В атласе было указано главное: были отмечены контуры, которые ты мог отыскать в реальности, это была наиточнейшая из книг, я даже не знаю, с какой еще книгой ее можно сравнить, скажем, я бы не сравнивал ее с библией — библия слишком абстрактное чтиво, хотя там тоже содержатся географические карты, однако эта география не касается тебя, учитывая ее отдаленность и самодостаточность. Дело даже не в том, что, пользуясь библией, невозможно доехать из Ворошиловграда в Днепродзержинск, а в том, что там просто нет таких названий. Я до сих пор убежден, что у религии обязательно должна быть региональная окраска, иначе это уже не религия, а макдоналдс.
Удивительное чувство на самом деле — расширять свое сознание при помощи карт автомобильных дорог, ты словно делаешь вскрытие собственного тела и рассматриваешь, как кровь перетекает из правой его части в левую; так и карты: ты видишь, сколько всего может вместить страна, в которой ты живешь, сколько дорог, мостов, государственных границ ее наполняют, догадываешься, сколько травы, домов и птиц находятся одновременно на этой расчерченной плоской территории, сколько их тут помещалось и сколько их при случае поместится, если такой случай представится.
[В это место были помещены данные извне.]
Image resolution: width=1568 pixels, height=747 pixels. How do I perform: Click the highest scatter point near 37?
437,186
Я постоянно ловил себя на мысли, что лично мне было бы гораздо интереснее снимать живые объекты. Не то чтобы меня ломали руины и упадок экономики в регионе, об упадке тут скорее не было речи, очевидно, это просто различия в жизненных приоритетах: кого-то интересует живая экономика, кого-то — мертвая. Я не видел во всем этом упадка, хотя бы учитывая то, что они и дальше остаются на своей территории: работники всех этих разбитых шахт и исчезнувших цехов, экономика просто не в состоянии переварить самые жирные куски реальности, она просто не охватывает большинство процессов, которые нами двигают, которые вытаскивают нас из одного конца страны в другой, не отпуская слишком далеко и не давая остановиться.
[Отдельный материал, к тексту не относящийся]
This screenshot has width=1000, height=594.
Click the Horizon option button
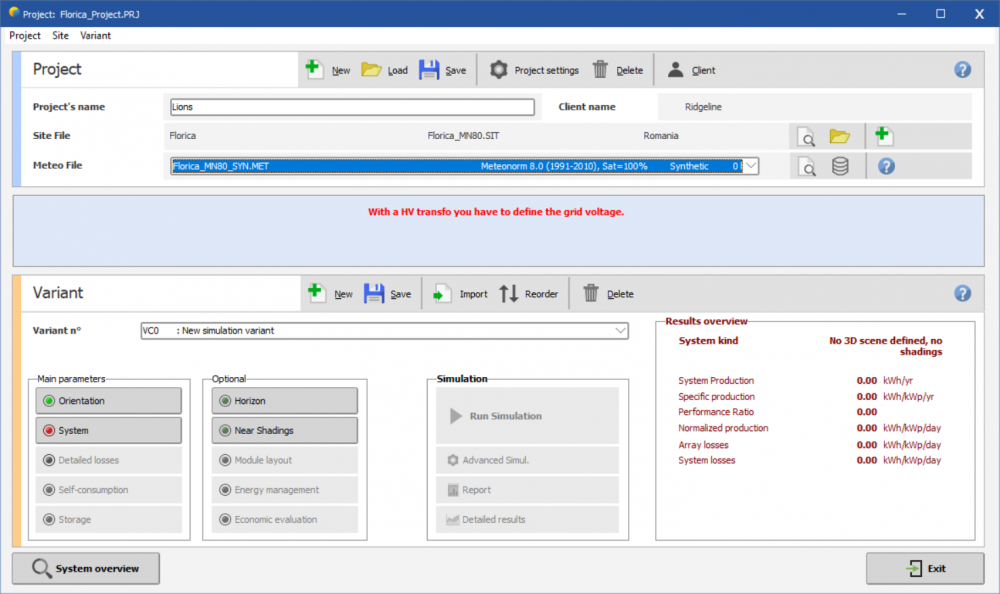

Нам оставалось выехать отсюда, ухватив из окружающего воздуха отпечатки ландшафта, черно-белый индастриал, который, несмотря на застылость, не кажется таким уж мертвым. При пересечении того же самого расстояния каждый раз срабатывают те же самые рецепторы, ты словно восстанавливаешь бортовые записи, которые со временем стираются и тускнеют, поэтому желательно время от времени их подновлять. Все это укладывается в некий каталог — ты фиксируешь и отмечаешь для себя каждый поворот, каждую автостоянку, придорожные здания, названия городков, расположение патрульных постов, расстояния между заправками и барами, цены на заправках и в барах, график работы заправщиков и проституток, которых тут все знают, каждую разбитую фуру с вывернутым вверх нутром, каждого стопщика на перекрестке, каждую похоронную процессию, которую нельзя обгонять, так что складывается впечатление, будто ты постоянно движешься за похоронной процессией, не имея возможности обогнать ее и посмотреть, что на самом деле начинается там, где заканчивается жизнь.